Quando vejo e escuto, pelas resenhas e esquinas, tamanha exaltação a Jorge Jesus, constato o quanto o futebol, movido pela emoção, abastecido pela paixão, continua injusto com a razão. Todos nós que semanalmente respiramos por ele, elevados às nuvens quando no G4, ou por aparelhos quando no Z4, apostamos no cartola e assinamos o canal première, sabemos que um grande time, como o atual do Flamengo, não nasce da noite para o dia. Como um milagre de Jesus. Ele precisa de uma pré temporada, de testes no túnel de vento de uma Florida Cup, das dores musculares do primeiro turno dos estaduais, dos ajustes das peças que acabaram de desembarcar de Santos, até chegar montado e voando no semestre seguinte e decisivo.
E quem montou esta máquina, que acaba de cruzar em primeiro lugar na linha de chegada do primeiro turno, todos nós sabemos que foi Abel Braga.
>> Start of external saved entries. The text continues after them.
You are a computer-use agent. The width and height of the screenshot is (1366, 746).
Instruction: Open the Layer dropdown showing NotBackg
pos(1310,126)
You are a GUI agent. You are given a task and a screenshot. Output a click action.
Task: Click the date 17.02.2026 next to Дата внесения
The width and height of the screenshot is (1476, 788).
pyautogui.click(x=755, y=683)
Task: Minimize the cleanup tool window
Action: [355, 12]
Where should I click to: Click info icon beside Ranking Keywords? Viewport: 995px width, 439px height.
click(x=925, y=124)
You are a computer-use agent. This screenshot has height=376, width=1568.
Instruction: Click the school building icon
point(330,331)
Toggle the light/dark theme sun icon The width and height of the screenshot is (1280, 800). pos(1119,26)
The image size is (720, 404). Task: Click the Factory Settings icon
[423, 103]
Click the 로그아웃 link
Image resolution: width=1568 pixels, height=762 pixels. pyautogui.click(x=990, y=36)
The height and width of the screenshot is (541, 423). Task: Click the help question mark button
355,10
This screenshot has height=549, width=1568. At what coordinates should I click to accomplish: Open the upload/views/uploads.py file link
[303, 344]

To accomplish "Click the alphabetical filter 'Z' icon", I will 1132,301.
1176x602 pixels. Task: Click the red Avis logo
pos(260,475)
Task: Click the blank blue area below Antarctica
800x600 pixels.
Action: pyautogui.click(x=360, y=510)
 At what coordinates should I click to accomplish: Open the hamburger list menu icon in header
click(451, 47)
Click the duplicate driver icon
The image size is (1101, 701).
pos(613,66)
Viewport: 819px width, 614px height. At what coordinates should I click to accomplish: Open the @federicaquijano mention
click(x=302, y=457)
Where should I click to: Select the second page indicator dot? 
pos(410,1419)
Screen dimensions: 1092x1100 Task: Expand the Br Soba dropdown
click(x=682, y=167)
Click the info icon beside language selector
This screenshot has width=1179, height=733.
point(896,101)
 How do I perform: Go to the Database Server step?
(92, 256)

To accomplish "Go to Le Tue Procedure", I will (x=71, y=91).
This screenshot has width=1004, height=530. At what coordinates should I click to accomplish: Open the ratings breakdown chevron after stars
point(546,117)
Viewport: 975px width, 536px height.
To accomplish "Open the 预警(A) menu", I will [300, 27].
Trinta corridas depois, com dezenove vitórias, oito empates e apenas cinco vezes sem subir ao pódio, Abel não foi traído por Caim. Mas por Rodolfo Landim. E obrigado a renunciar ao cargo.
Este bólido, que Jorge Jesus pegou pronto para dirigir após a sexta rodada do brasileirão, havido vencido, com Pará, Rodolfo e Trauco, a Florida Cup. E conquistado a Taça Rio e o Campeonato Carioca com as arrancadas pelo lado direito de Rodinei de Almeida. E deixado esta poderosa Williams classificada para as oitavas de final da libertadores. Além de ter vencido o primeiro jogo das oitavas de final da Copa do Brasil.
Ao contrário de quem lhe inspirou seu sobrenome de batismo, Jorge Jesus não precisou realizar o Sermão da Montanha. Todas as preleções ao elenco foram dadas por Abel, no Ninho do Urubu, junto ao nascimento tático da equipe. Apenas esperou a volta dos filhos pródigos, que entraram nas suas laterais, e a hora de subir e ocupar o lugar mais alto da insensatez. Da falta de memória e respeito com que o futebol continua concedendo aos que nele trabalham. E não tem seus méritos justamente reconhecidos.
Nenhuma, eu disse nenhuma, resenha esportiva, debate, Jogo Aberto, Terceiro Tempo, concedeu a Abel Braga um só mérito pela atual conquista do Flamengo. Jogam sobre Jorge Jesus todos os louros alcançados. E este nem teve a humildade de pegar o microfone e dizer, mesmo no vestiário, não no acampamento, sem Moisés, mas com Arão ao seu lado (Lucas 23:24): “Pai, perdoa-lhes. Eles não sabem o que estão fazendo”.
Faltou humildade, em meio a eterna falta de reconhecimento e gratidão do mundo da bola, a este novo candidato de uma nação a Messias. Ou ele acha que um time entrosado, unido e motivado foi presente do papai do céu?